Article →
Tennessee Commerce Bancorp, Inc. (NASDAQ: TNCC) today reported
financial results for the second quarter ended June 30, 2009. The
Company reported a net loss available to common shareholders of
$6.9 million, or $1.46 per diluted share, for the second
quarter of 2009, compared with net income of $1.8 million, or
$0.38 per diluted share, in the second quarter of 2008.
“Tennessee Commerce reported solid growth in loans, net interest
income and net interest margin for the second quarter of 2009;
however, our loss for the quarter was due primarily to an increase
in our provision for loan losses,” stated Mike Sapp, President of
Tennessee Commerce Bancorp. “We continue to be aggressive in moving
problem loans through our system and reported a 24.7% decrease in
non-performing loans since the first quarter of 2009. We also
strengthened our allowance for loan losses in the second quarter
from 1.40% to 1.65% of total loans.
“We added $39.6 million in net loans in the second quarter,”
continued Mr. Sapp. “Our net loans rose 21.7% to a record $1.1
billion due to solid loan demand from our commercial customer base.
We believe Tennessee Commerce continues to attract new customers
displaced by the larger banks who have slowed lending in recent
quarters. This has also allowed us to be more selective in funding
new loans as we focus on strengthening credit quality across our
portfolio.”
Second Quarter
Highlights
- Net loans increased 21.7% to
a record $1.1 billion
- Allowance for loan losses was
strengthened 18% to 1.65% of total loans
- Non-performing loans
decreased 24.7%
- Total deposits increased
26.0% to a record $1.2 billion
- Net interest income increased
24.5% to $10.5 million
- Net interest margin improved
to 3.45%
- Total risk-based capital was
10.5% and Tier 1 capital was 9.3% for the bank
Interest income rose 8.0% to $19.9 million, up from $18.4
million in the second quarter of 2008. The growth in interest
income was primarily due to a 26.1% increase in average loans to
$1.1 billion for the second quarter of 2009 and expansion of net
interest margin. Net interest income rose 24.5% to $10.5 million
for the second quarter of 2009 compared with $8.4 million for
the second quarter of 2008. Net interest margin rose to 3.45% in
the second quarter of 2009 compared with 3.39% in the first quarter
of 2009 and 3.44% in the second quarter of 2008. Net interest
margin was reduced approximately 10 basis points, due to interest
reversals on non-accruing loans.

Data extract →
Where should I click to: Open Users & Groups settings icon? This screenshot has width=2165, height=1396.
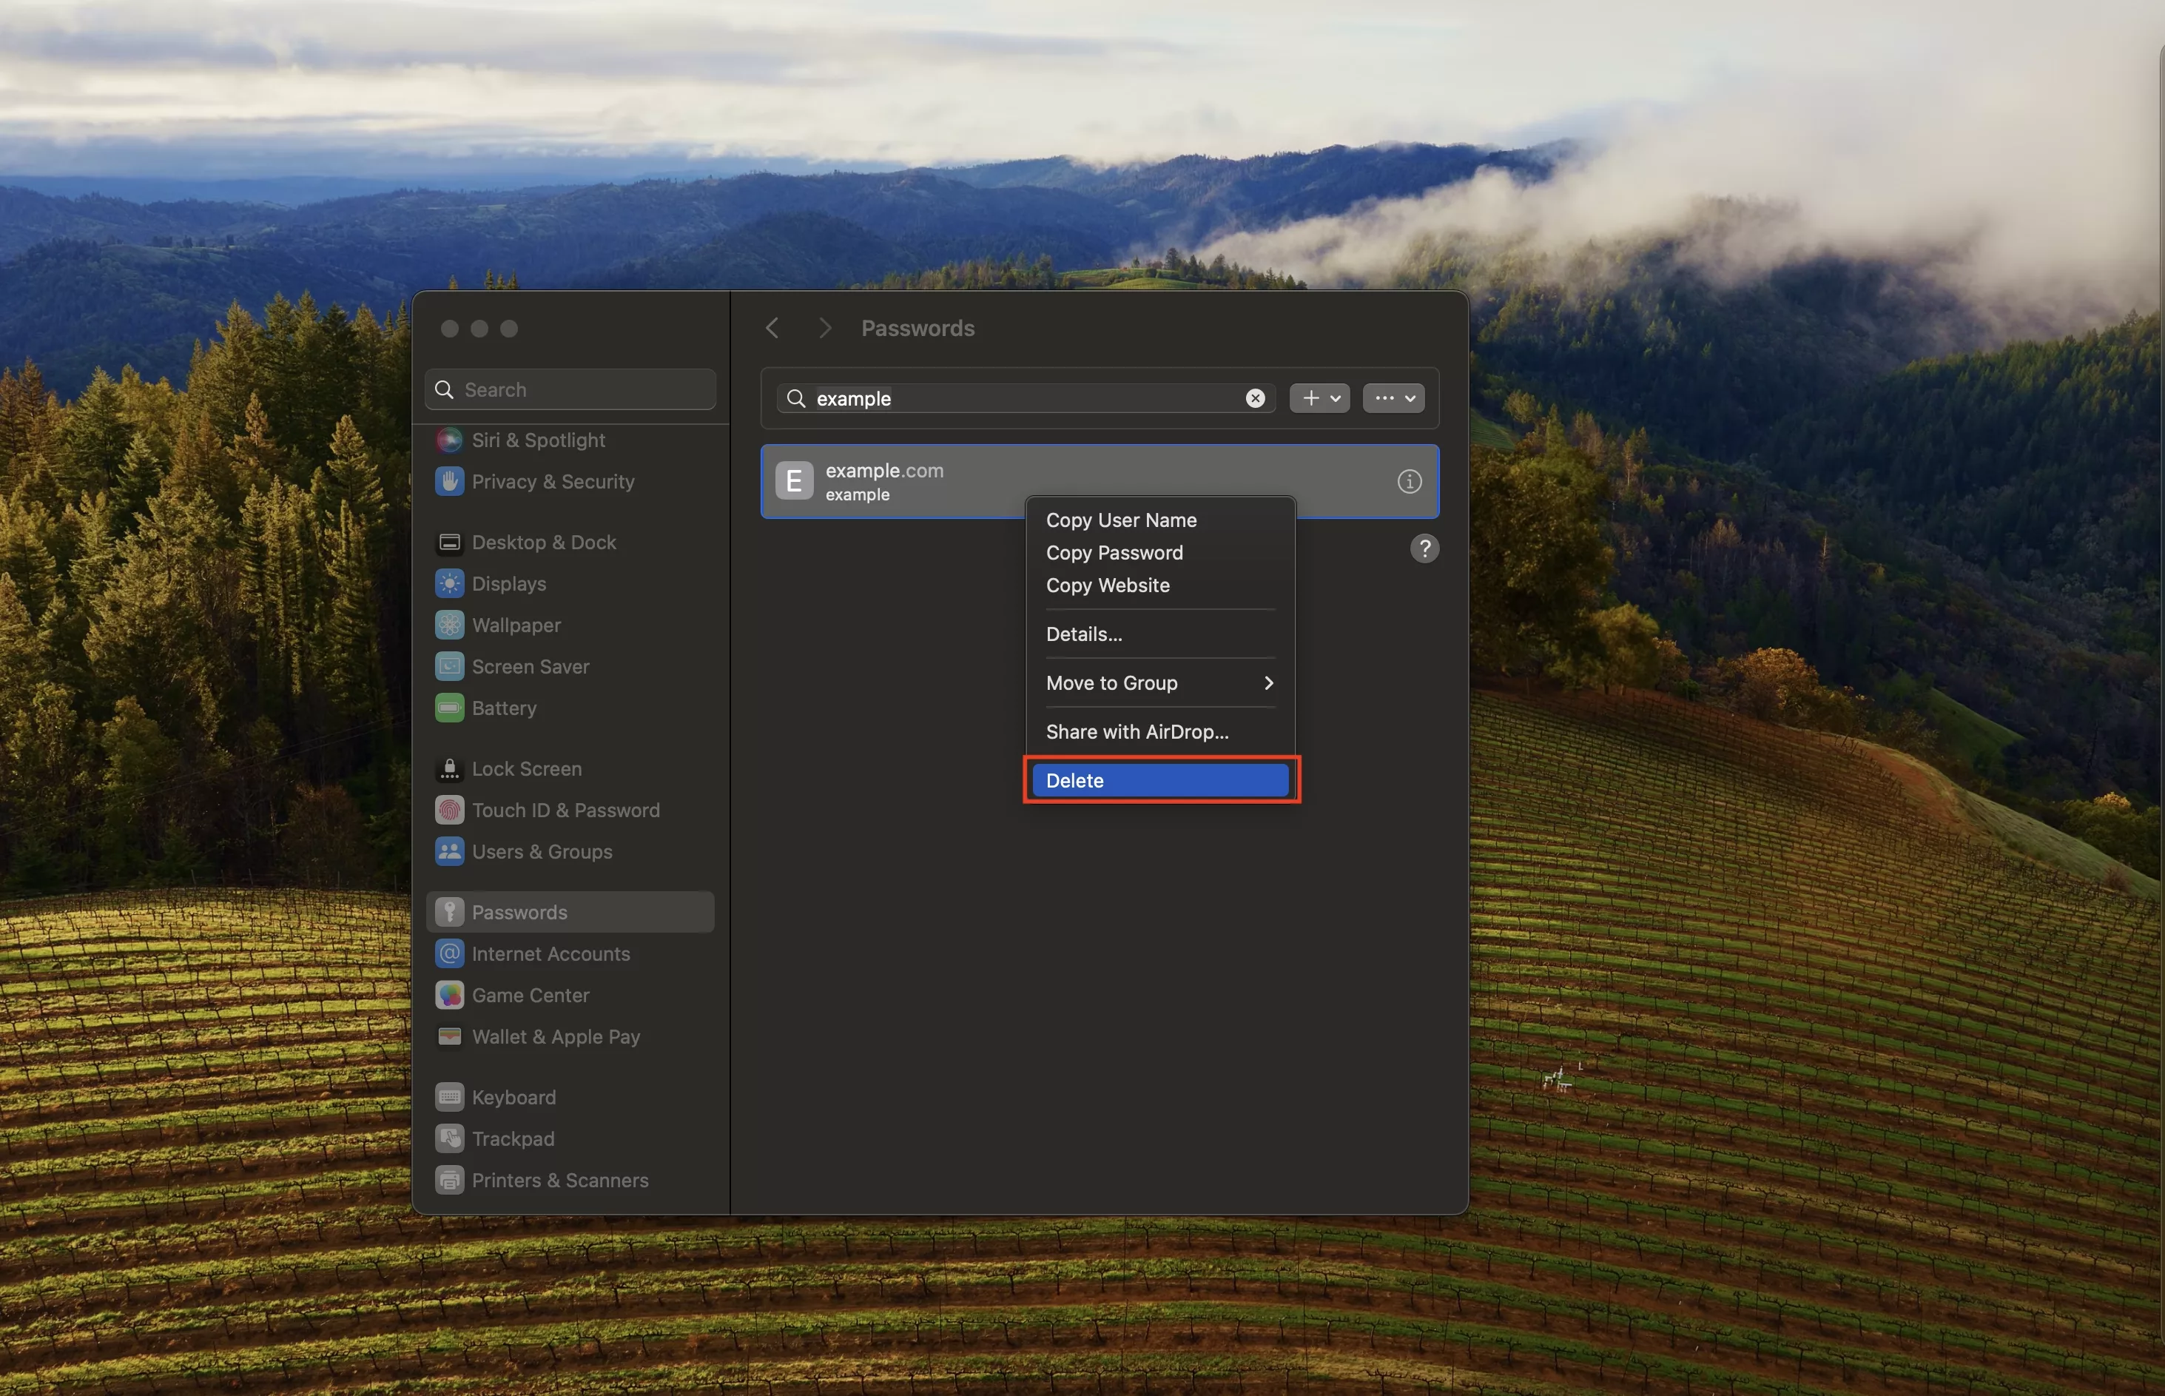pyautogui.click(x=449, y=851)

Exercise directions → Rewrite the passage of the Tennessee Commerce Bancorp earnings report, starting with "Tennessee Commerce Bancorp, Inc." and going on through "share, in the second quarter of 2008.", replacing "diluted share" with "fully diluted share".

Written answer →
Tennessee Commerce Bancorp, Inc. (NASDAQ: TNCC) today reported
financial results for the second quarter ended June 30, 2009. The
Company reported a net loss available to common shareholders of
$6.9 million, or $1.46 per fully diluted share, for the second
quarter of 2009, compared with net income of $1.8 million, or
$0.38 per fully diluted share, in the second quarter of 2008.